We surveyed 170 PLHIV in Romania and 400 PLHIV in Spain (Table 1). The profile of respondents in Romania and Spain was very different. In Romania, the median age was 31 (range 18–67) compared to 52 (19–83) in Spain. In Spain, two-thirds (67%) were men, compared to less than half (44%) in Romania. Only 14% of respondents were in employment (full-time or part-time) in Romania compared to 60% of respondents in Spain. Most (86%) of the Spanish respondents had stable housing situations compared to 60% in Romania. Financial insecurity was commonly reported, with 38% of respondents in Romania and 53% in Spain saying they did not always have enough money to meet their basic needs. Nearly all respondents were on ART (99% in Romania and 99% in Spain; adherence was 86% in Romania and 99% in Spain.

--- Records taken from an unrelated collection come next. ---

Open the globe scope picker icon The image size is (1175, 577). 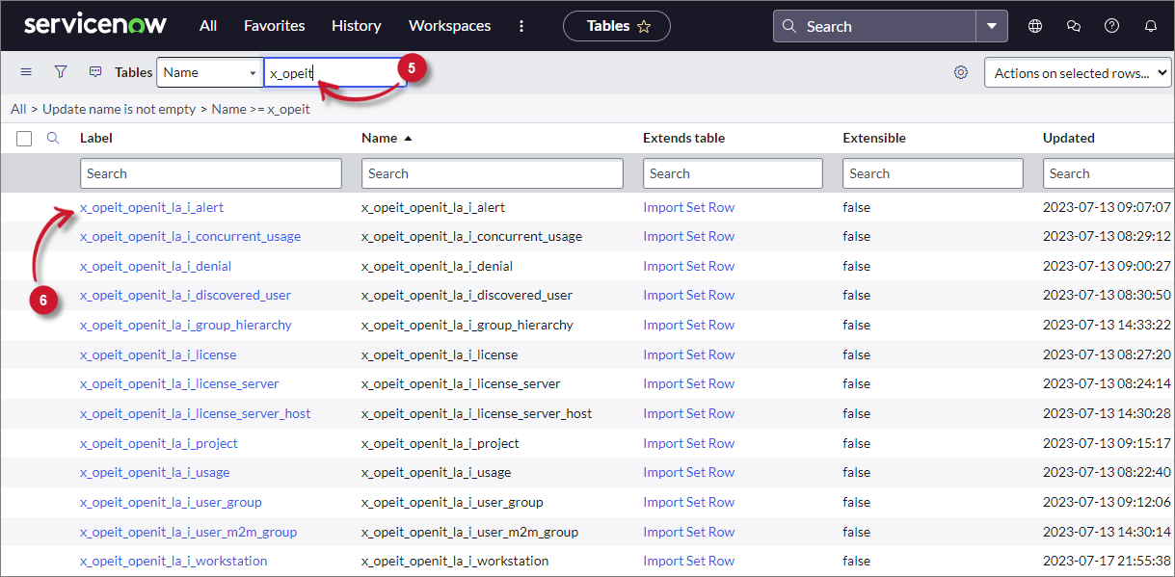click(x=1035, y=26)
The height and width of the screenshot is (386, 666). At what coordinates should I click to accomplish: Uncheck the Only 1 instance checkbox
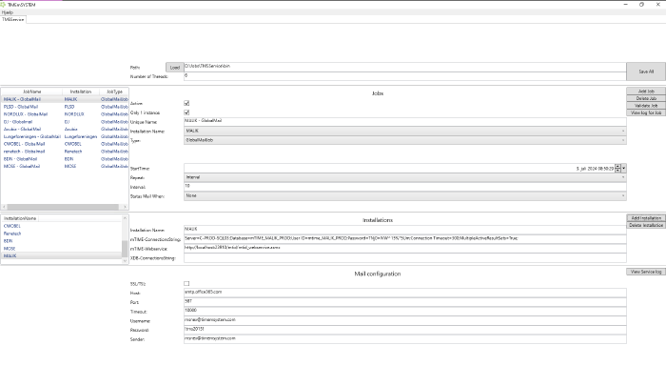186,112
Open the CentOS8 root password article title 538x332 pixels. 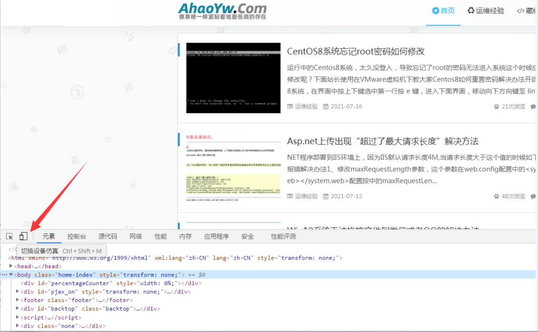(355, 51)
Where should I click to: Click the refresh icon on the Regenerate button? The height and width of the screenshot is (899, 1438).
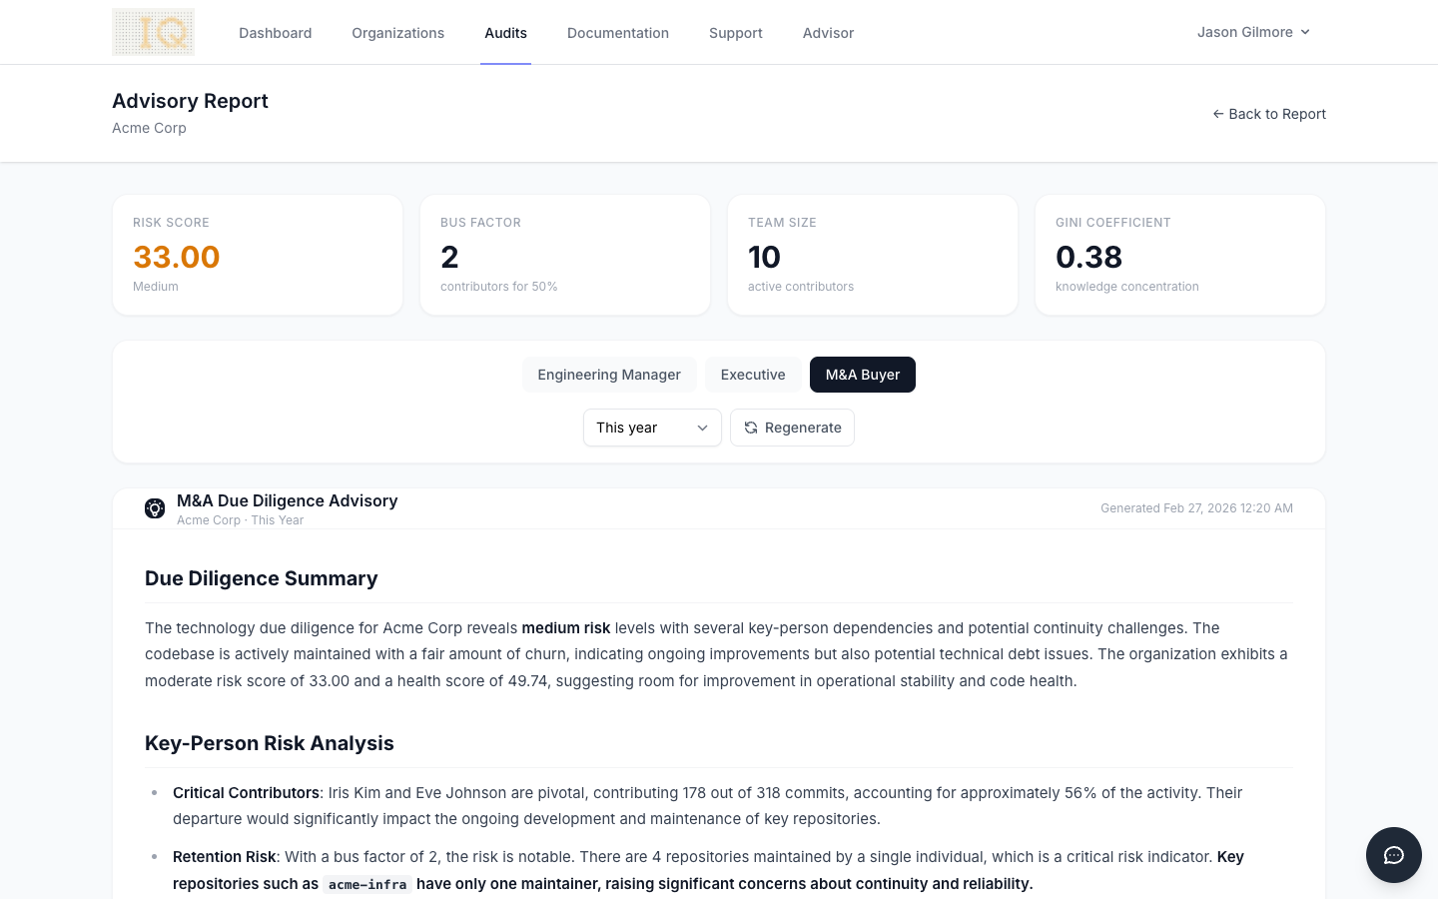click(750, 428)
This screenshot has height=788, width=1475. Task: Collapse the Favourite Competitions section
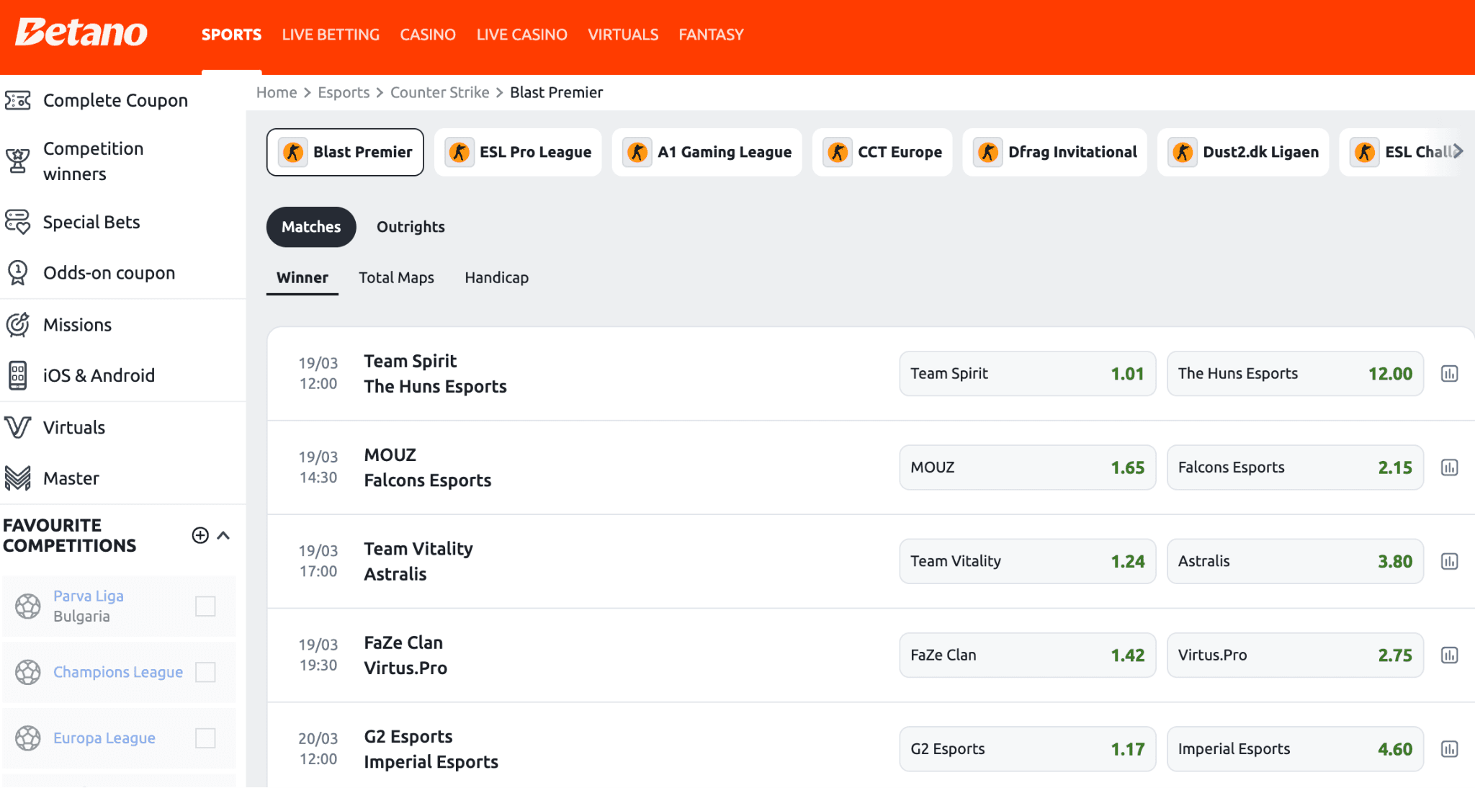click(224, 535)
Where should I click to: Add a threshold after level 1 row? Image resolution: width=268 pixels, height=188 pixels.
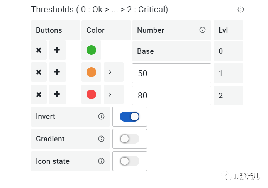click(x=57, y=72)
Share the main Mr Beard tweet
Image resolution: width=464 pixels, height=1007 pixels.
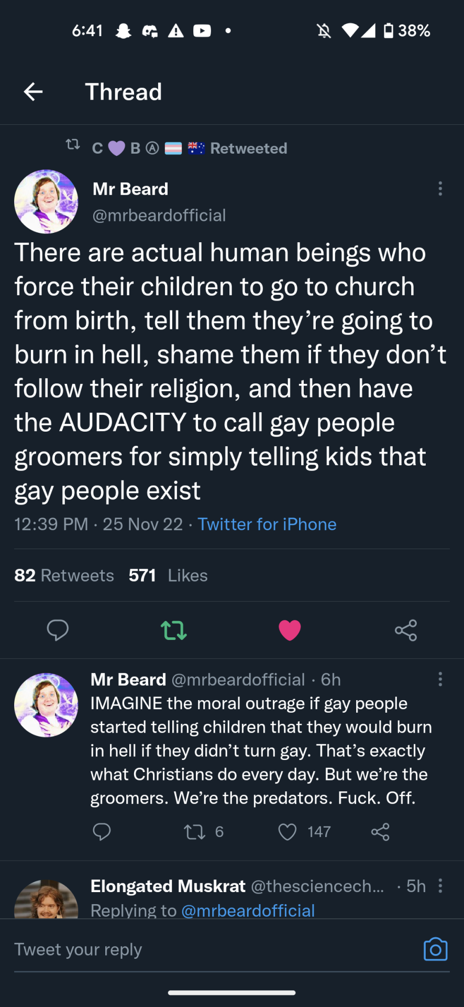click(406, 630)
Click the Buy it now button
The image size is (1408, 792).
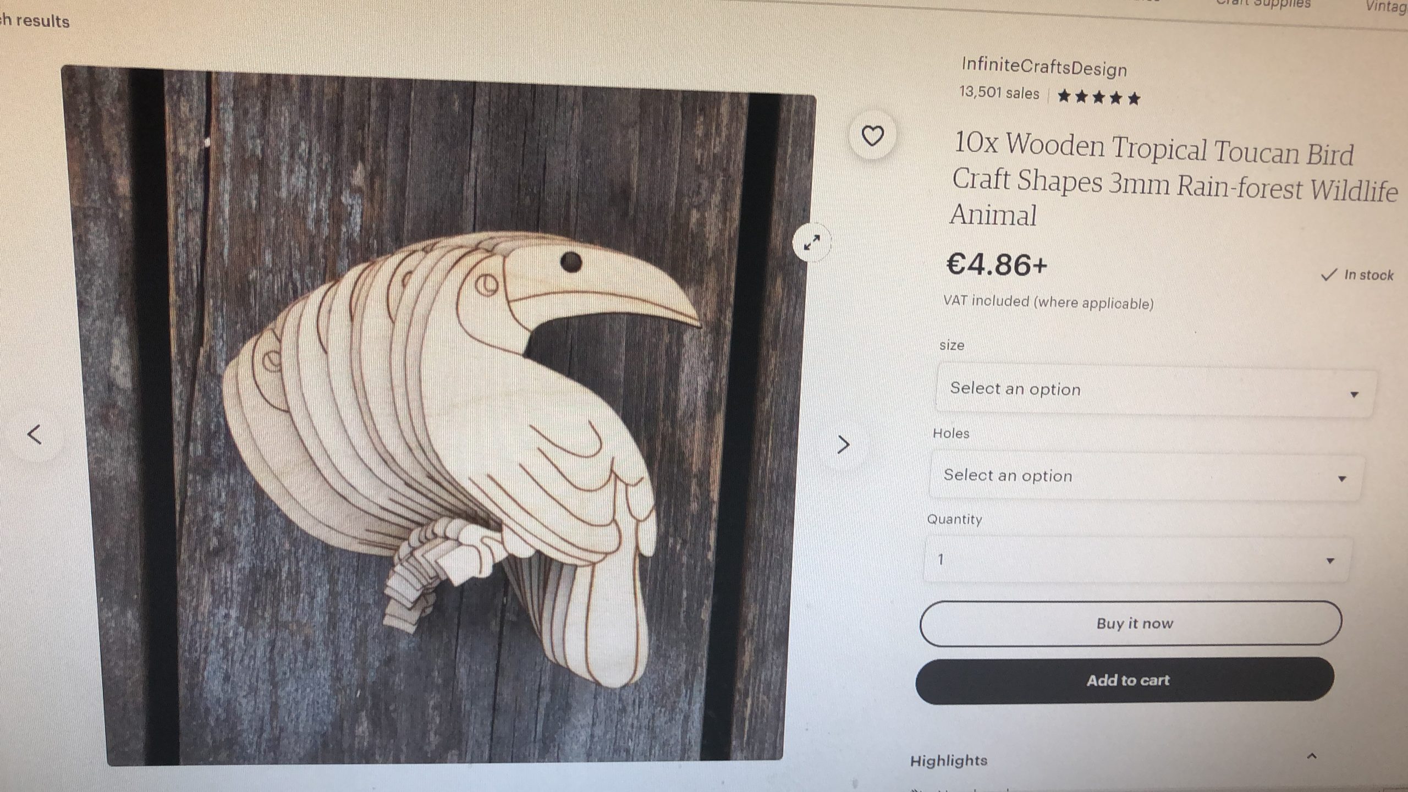(1131, 623)
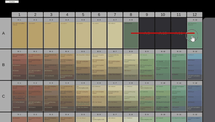Image resolution: width=215 pixels, height=122 pixels.
Task: Select the pale yellow swatch in cell A:7
Action: click(x=115, y=35)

Table 1 Characteristics of respondents and univariable comparison of mean EQ5Dutility scores in people living with HIV in Spain (n = 400) and Romania (n = 170)

EQ-5D score, distribution and general population comparisons

One a scale of 0 to 1, the mean EQ-5Dutility score among people with HIV in Spain was 0.88 (SD = 0.16) compared to 0.91 (SD ± 0.15) in the general population. In Romania, the mean EQ-5Dutility score among people with HIV was 0.85 (SD ± 0.16).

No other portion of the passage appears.